Maka tak heran kalau dalam perbandingan dengan negara-negara di Asia, kesadaran ber-asuransi masyarakat Indonesia terbilang sangat rendah.

  1. Jepang 1 banding 6; artinya rata rata 1 orang penduduk Jepang mempunyai Asuransi sebanyak 6 polis
  2. Singapore 1 banding 4; artinya rata rata 1 orang Singapore mempunyai asuransi sebanyak 4 polis
  3. Malaysia 1 banding 2; artinya rata rata 1 orang mempunyai asuransi sebanyak 2
  4. Sedangkan Indonesia 1 banding 0,02; artinya dari 100 orang Indonesia hanya ada 2 orang yang memiliki asuransi

Nah, di tengah situasi seperti itu, kita dihadapkan pada problem yang membelit PT Asuransi Jiwasraya—sebuah Badan Usaha Milik Negara. Bermula dari kesalahan investasi, Jiwasraya kini terlibat kasus gagal bayar premi asuransi JS Saving Plan mencapai Rp Rp12,4 triliun. Dana itu merupakan akumulasi kewajiban pencairan klaim polis yang gagal dibayar perusahaan sampai periode Oktober-Desember 2019.

Baru-baru ini, dari hasil investigasi, Badan Pemeriksa Keuangan (BPK) mengungkapkan, adanya dugaan kejahatan korporasi dalam pengelolaan perusahaan pada tahun 2018. Praktik yang diduga melibatkan jajaran direksi, manajer, dan pihak lain di luar perusahaan itu, mengakibatkan kerugian internal negara. Sejauh ini, potensi kerugian negara ditaksir mencapai Rp13,7 triliun.

Ketua BPK Agung Firman menyatakan, pihaknya telah dua kali memeriksa PT Asuransi Jiwasraya sepanjang 2010-2019, yakni pemeriksaan dengan tujuan tertentu pada 2016 dan pemeriksaan investigatif sejak 2018.

Skandal Jiwasraya
(Ilustrasi: Beritasatu)

Atas kemelut ini, Kementerian Badan Usaha Milik Negara (BUMN) akan membentuk perusahaan induk (holding) untuk menyelamatkan Jiwasraya. Perusahaan induk ini nantinya akan mendapatkan suntikan dana Rp 1,5 triliun-Rp 2 triliun. Sehingga nasabah-nasabah yang selama ini tidak ada kepastian, akan ada cashflow bergulir karena tidak boleh disetop.

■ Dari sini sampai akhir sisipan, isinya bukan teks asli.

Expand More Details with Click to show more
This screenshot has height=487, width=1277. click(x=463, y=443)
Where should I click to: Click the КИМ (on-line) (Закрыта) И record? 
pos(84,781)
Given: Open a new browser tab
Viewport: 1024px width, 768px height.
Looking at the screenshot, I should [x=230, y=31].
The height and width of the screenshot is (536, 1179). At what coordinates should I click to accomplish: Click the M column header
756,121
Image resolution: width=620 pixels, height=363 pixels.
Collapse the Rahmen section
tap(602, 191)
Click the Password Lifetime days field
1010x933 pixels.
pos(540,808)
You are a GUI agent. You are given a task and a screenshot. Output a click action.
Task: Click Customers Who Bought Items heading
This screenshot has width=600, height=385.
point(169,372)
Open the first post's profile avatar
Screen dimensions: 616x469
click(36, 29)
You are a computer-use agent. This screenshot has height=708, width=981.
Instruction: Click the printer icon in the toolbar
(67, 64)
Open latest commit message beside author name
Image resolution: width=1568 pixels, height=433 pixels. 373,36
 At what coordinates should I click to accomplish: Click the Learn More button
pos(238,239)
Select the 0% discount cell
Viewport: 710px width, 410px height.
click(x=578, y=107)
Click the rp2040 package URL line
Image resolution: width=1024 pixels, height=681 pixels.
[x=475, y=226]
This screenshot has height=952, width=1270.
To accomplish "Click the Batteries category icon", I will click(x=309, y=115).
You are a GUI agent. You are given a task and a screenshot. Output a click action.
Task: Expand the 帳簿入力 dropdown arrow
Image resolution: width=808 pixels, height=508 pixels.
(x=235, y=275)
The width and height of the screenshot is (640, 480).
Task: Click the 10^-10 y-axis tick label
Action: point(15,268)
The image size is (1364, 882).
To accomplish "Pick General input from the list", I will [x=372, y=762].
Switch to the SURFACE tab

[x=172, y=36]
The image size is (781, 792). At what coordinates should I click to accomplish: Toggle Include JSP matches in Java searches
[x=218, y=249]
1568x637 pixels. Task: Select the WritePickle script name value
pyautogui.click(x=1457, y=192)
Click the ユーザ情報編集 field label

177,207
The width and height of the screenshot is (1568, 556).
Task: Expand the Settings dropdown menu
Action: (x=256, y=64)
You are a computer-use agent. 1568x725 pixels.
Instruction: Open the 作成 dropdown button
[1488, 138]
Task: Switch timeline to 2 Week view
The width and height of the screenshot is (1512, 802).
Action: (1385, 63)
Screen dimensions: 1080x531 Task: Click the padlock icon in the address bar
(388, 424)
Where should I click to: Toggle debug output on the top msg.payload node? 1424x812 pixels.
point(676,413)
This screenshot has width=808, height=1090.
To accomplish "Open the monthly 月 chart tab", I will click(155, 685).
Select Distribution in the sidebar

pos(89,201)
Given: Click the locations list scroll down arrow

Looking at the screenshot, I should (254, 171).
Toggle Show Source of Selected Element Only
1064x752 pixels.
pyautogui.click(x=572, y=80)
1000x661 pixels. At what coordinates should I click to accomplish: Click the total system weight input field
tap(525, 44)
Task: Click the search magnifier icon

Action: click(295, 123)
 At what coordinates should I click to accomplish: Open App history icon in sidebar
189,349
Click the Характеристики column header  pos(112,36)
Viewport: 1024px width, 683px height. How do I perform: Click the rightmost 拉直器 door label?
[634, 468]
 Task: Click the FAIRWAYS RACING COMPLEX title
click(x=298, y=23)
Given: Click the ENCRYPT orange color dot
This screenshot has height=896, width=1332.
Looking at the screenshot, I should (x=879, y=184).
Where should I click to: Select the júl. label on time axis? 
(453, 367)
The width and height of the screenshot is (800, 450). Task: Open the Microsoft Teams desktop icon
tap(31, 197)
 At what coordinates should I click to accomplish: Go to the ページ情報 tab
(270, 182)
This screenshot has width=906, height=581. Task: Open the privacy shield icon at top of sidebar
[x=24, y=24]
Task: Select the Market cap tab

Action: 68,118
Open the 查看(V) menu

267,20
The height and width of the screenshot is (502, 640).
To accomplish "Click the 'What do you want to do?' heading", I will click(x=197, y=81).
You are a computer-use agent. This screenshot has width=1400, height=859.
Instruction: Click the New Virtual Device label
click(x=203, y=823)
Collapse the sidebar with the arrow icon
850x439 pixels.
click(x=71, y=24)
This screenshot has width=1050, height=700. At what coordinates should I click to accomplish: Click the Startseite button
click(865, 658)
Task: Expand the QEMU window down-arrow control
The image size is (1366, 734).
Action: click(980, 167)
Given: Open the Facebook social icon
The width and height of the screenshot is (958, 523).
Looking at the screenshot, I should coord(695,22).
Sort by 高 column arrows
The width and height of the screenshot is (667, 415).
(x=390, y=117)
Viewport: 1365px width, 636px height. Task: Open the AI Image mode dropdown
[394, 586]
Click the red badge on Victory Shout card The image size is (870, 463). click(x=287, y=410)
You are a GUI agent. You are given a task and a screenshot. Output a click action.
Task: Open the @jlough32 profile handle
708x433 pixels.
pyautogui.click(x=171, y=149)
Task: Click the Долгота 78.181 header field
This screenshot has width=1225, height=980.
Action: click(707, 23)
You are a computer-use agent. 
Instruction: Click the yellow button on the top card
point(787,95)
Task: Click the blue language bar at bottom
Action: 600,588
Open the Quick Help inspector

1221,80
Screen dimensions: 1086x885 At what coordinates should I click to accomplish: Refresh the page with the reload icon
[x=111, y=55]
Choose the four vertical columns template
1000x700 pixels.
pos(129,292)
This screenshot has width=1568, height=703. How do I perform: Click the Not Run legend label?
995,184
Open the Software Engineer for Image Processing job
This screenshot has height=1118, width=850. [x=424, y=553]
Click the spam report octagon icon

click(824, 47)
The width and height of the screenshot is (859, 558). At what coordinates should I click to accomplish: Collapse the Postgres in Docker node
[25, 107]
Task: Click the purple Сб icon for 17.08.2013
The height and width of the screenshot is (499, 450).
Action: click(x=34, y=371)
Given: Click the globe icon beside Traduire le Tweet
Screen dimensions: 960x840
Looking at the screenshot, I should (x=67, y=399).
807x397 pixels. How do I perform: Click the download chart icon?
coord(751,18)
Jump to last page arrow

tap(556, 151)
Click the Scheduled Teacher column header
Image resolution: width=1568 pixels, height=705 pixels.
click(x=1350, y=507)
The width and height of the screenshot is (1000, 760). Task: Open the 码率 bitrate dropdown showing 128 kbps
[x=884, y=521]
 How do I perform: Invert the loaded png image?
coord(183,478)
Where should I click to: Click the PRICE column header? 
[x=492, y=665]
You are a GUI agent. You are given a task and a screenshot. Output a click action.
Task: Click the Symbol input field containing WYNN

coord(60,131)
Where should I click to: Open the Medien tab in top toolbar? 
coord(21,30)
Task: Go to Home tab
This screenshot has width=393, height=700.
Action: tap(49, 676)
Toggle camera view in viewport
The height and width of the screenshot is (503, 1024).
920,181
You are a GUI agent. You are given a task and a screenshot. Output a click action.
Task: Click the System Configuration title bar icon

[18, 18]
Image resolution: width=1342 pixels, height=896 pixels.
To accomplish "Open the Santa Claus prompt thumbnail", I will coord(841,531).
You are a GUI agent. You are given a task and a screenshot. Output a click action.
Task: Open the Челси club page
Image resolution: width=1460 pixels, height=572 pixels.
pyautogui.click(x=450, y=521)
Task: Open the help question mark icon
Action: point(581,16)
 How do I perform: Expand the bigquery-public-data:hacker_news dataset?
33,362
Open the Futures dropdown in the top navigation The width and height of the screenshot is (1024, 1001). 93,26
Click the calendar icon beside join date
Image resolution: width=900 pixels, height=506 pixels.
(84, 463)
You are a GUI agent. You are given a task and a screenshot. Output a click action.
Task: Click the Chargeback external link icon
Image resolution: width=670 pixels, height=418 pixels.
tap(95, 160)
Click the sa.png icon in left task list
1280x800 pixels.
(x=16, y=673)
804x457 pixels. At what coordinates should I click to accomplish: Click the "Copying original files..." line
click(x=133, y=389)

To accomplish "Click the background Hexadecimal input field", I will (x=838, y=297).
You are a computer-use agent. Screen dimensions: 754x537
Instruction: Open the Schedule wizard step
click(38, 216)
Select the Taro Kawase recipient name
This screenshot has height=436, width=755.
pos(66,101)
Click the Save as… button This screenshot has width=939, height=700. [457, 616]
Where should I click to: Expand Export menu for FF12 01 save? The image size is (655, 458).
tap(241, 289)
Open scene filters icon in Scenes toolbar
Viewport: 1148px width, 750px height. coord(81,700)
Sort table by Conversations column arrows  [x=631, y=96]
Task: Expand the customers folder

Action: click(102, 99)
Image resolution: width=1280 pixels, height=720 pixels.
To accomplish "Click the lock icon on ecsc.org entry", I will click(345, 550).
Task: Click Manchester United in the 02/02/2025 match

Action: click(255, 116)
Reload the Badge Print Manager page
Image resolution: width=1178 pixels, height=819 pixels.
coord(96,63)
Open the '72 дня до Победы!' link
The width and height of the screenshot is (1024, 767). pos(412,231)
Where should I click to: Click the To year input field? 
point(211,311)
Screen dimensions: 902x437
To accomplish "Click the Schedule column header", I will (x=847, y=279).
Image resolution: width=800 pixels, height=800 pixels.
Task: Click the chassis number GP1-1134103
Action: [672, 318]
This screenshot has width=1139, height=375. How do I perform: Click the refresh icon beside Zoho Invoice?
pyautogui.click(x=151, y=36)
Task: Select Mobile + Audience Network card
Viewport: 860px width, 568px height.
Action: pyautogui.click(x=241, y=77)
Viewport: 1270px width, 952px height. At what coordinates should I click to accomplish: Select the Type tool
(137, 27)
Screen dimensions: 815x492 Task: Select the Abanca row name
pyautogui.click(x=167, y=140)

Persoalan Jiwasraya ini dikhawatirkan akan berefek bola salju– akan berimbas pada industri asuransi di negara kita, baik milik negara maupun yang dikelola swasta. Padahal, kebiasaan berasuransi adalah gaya hidup yang baik. Artinya orang tidak abai pada jaminan keselamatan bagi diri sendiri maupun keluarganya.

Lantas, mengurai benang kusut skandal Jiwasraya—apa sesungguhnya pokok pangkal dan jalan keluarnya? Siapa yang paling bertanggung jawab atas persoalan ini? Bagaimana agar kasus ini tak berimbas pada semangat berasuransi masyarakat Indonesia – yang terbilang sudah sangat rendah itu?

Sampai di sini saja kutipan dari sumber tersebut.